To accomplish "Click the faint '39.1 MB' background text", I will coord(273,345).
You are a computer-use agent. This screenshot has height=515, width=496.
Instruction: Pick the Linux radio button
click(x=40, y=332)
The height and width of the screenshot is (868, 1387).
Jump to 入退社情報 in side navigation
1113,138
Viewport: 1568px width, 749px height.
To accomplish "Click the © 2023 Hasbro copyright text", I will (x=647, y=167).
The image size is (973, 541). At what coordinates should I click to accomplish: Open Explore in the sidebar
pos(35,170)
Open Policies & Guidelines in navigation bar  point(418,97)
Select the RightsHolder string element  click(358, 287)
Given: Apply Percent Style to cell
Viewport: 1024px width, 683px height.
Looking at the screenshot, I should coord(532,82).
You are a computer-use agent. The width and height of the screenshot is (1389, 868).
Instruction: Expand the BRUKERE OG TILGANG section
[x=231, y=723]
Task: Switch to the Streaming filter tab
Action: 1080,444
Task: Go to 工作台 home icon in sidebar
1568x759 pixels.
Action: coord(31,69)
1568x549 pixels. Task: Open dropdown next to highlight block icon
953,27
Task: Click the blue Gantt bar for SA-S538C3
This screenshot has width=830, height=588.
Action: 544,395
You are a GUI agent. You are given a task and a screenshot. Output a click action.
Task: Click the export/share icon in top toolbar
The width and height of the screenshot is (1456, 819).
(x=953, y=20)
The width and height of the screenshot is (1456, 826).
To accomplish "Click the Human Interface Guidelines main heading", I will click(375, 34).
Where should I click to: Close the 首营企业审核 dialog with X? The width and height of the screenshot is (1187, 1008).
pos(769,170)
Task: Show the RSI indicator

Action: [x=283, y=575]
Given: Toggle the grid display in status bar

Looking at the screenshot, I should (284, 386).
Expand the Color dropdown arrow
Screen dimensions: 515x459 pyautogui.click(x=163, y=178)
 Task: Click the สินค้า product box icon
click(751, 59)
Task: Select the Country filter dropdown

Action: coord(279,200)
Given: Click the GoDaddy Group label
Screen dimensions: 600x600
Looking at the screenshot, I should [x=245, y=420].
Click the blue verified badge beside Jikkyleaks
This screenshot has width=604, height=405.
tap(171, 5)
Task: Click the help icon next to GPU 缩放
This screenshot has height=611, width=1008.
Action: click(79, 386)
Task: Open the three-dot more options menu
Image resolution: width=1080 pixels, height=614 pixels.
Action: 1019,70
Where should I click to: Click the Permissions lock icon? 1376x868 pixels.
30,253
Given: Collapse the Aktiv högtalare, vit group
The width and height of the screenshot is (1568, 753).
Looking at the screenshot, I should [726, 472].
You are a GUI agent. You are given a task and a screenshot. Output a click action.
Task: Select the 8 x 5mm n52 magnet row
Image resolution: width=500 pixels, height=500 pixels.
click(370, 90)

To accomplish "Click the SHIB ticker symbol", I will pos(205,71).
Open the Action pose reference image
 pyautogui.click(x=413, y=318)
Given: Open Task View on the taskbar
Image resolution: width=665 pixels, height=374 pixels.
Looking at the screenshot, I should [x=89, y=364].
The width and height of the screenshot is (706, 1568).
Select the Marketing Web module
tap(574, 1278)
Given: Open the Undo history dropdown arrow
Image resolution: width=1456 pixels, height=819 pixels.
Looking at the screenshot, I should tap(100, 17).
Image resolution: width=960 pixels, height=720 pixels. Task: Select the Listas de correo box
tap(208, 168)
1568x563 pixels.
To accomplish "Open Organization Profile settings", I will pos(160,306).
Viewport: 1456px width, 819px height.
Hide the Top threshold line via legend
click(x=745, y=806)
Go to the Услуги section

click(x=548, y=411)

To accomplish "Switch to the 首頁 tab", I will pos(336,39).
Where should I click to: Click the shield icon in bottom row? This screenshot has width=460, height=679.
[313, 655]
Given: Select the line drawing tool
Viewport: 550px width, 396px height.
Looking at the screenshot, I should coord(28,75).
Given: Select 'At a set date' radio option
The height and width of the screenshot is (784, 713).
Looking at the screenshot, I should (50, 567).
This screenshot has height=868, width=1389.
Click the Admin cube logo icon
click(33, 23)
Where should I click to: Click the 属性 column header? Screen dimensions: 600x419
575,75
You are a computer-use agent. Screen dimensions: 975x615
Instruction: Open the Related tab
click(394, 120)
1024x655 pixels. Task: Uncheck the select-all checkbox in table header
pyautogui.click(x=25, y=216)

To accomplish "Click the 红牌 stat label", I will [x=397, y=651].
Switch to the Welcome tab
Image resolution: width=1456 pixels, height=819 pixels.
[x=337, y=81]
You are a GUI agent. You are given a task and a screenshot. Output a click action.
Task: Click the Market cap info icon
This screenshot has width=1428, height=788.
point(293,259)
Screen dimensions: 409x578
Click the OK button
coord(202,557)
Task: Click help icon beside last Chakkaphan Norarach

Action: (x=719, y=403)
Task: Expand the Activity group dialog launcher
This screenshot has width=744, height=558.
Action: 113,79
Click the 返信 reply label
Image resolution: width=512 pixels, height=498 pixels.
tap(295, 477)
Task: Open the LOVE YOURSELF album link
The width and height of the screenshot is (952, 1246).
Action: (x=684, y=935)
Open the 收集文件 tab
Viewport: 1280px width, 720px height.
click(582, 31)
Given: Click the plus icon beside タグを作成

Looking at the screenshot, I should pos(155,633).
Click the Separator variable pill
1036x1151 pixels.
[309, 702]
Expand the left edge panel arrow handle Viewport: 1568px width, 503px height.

■ ■ ■ ■ ■ ■ ■

* _What to work on_
Reproduce all of the records above with each "Instruction" swapped for "Command", leaving every other character unchanged.

* _Task response_
To accomplish "Click the faint '39.1 MB' background text", I will coord(273,345).
You are a computer-use agent. This screenshot has height=515, width=496.
Command: Pick the Linux radio button
click(x=40, y=332)
The height and width of the screenshot is (868, 1387).
Jump to 入退社情報 in side navigation
1113,138
Viewport: 1568px width, 749px height.
To accomplish "Click the © 2023 Hasbro copyright text", I will (x=647, y=167).
The image size is (973, 541). At what coordinates should I click to accomplish: Open Explore in the sidebar
pos(35,170)
Open Policies & Guidelines in navigation bar  point(418,97)
Select the RightsHolder string element  click(358, 287)
Given: Apply Percent Style to cell
Viewport: 1024px width, 683px height.
Looking at the screenshot, I should coord(532,82).
You are a computer-use agent. The width and height of the screenshot is (1389, 868).
Command: Expand the BRUKERE OG TILGANG section
[x=231, y=723]
Task: Switch to the Streaming filter tab
Action: 1080,444
Task: Go to 工作台 home icon in sidebar
1568x759 pixels.
Action: coord(31,69)
1568x549 pixels. Task: Open dropdown next to highlight block icon
953,27
Task: Click the blue Gantt bar for SA-S538C3
This screenshot has width=830, height=588.
Action: 544,395
You are a GUI agent. You are given a task and a screenshot. Output a click action.
Task: Click the export/share icon in top toolbar
The width and height of the screenshot is (1456, 819).
(x=953, y=20)
The width and height of the screenshot is (1456, 826).
To accomplish "Click the Human Interface Guidelines main heading", I will click(375, 34).
Where should I click to: Close the 首营企业审核 dialog with X? The width and height of the screenshot is (1187, 1008).
pos(769,170)
Task: Show the RSI indicator

Action: [x=283, y=575]
Given: Toggle the grid display in status bar

Looking at the screenshot, I should (284, 386).
Expand the Color dropdown arrow
Screen dimensions: 515x459 pyautogui.click(x=163, y=178)
 Task: Click the สินค้า product box icon
click(751, 59)
Task: Select the Country filter dropdown

Action: coord(279,200)
Given: Click the GoDaddy Group label
Screen dimensions: 600x600
Looking at the screenshot, I should [x=245, y=420].
Click the blue verified badge beside Jikkyleaks
This screenshot has width=604, height=405.
tap(171, 5)
Task: Click the help icon next to GPU 缩放
This screenshot has height=611, width=1008.
Action: click(79, 386)
Task: Open the three-dot more options menu
Image resolution: width=1080 pixels, height=614 pixels.
Action: 1019,70
Where should I click to: Click the Permissions lock icon? 1376x868 pixels.
30,253
Given: Collapse the Aktiv högtalare, vit group
The width and height of the screenshot is (1568, 753).
Looking at the screenshot, I should [726, 472].
You are a GUI agent. You are given a task and a screenshot. Output a click action.
Task: Select the 8 x 5mm n52 magnet row
Image resolution: width=500 pixels, height=500 pixels.
click(370, 90)

To accomplish "Click the SHIB ticker symbol", I will pos(205,71).
Open the Action pose reference image
 pyautogui.click(x=413, y=318)
Given: Open Task View on the taskbar
Image resolution: width=665 pixels, height=374 pixels.
Looking at the screenshot, I should [x=89, y=364].
The width and height of the screenshot is (706, 1568).
Select the Marketing Web module
tap(574, 1278)
Given: Open the Undo history dropdown arrow
Image resolution: width=1456 pixels, height=819 pixels.
Looking at the screenshot, I should tap(100, 17).
Image resolution: width=960 pixels, height=720 pixels. Task: Select the Listas de correo box
tap(208, 168)
1568x563 pixels.
To accomplish "Open Organization Profile settings", I will pos(160,306).
Viewport: 1456px width, 819px height.
Hide the Top threshold line via legend
click(x=745, y=806)
Go to the Услуги section

click(x=548, y=411)

To accomplish "Switch to the 首頁 tab", I will pos(336,39).
Where should I click to: Click the shield icon in bottom row? This screenshot has width=460, height=679.
[313, 655]
Given: Select the line drawing tool
Viewport: 550px width, 396px height.
Looking at the screenshot, I should coord(28,75).
Given: Select 'At a set date' radio option
The height and width of the screenshot is (784, 713).
Looking at the screenshot, I should (50, 567).
This screenshot has height=868, width=1389.
Click the Admin cube logo icon
click(33, 23)
Where should I click to: Click the 属性 column header? Screen dimensions: 600x419
575,75
You are a computer-use agent. Screen dimensions: 975x615
Command: Open the Related tab
click(394, 120)
1024x655 pixels. Task: Uncheck the select-all checkbox in table header
pyautogui.click(x=25, y=216)

To accomplish "Click the 红牌 stat label", I will [x=397, y=651].
Switch to the Welcome tab
Image resolution: width=1456 pixels, height=819 pixels.
[x=337, y=81]
You are a GUI agent. You are given a task and a screenshot. Output a click action.
Task: Click the Market cap info icon
This screenshot has width=1428, height=788.
point(293,259)
Screen dimensions: 409x578
Click the OK button
coord(202,557)
Task: Click help icon beside last Chakkaphan Norarach

Action: (x=719, y=403)
Task: Expand the Activity group dialog launcher
This screenshot has width=744, height=558.
Action: 113,79
Click the 返信 reply label
Image resolution: width=512 pixels, height=498 pixels.
tap(295, 477)
Task: Open the LOVE YOURSELF album link
The width and height of the screenshot is (952, 1246).
Action: (x=684, y=935)
Open the 收集文件 tab
Viewport: 1280px width, 720px height.
click(582, 31)
Given: Click the plus icon beside タグを作成

Looking at the screenshot, I should pos(155,633).
Click the Separator variable pill
1036x1151 pixels.
[309, 702]
Expand the left edge panel arrow handle Viewport: 1568px width, 503px height.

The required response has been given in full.